== Task goal ==
Your job is to set down the stretch of entries that opens with the line containing "[TikTok] (1018, 22)" and closes with the line containing "Deutsches Studierendenwerk (693, 1899)". Keep both end lines, copy each exactly, and add nothing.

== The data ==
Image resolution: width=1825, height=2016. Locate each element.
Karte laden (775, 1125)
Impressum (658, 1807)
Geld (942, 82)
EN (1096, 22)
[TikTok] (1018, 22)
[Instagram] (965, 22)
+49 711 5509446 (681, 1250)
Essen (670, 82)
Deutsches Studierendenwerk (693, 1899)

---

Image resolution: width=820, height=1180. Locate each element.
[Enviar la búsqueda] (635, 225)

== Completed exercise ==
[TikTok] (1018, 22)
[Instagram] (965, 22)
+49 711 5509446 (681, 1250)
Essen (670, 82)
Deutsches Studierendenwerk (693, 1899)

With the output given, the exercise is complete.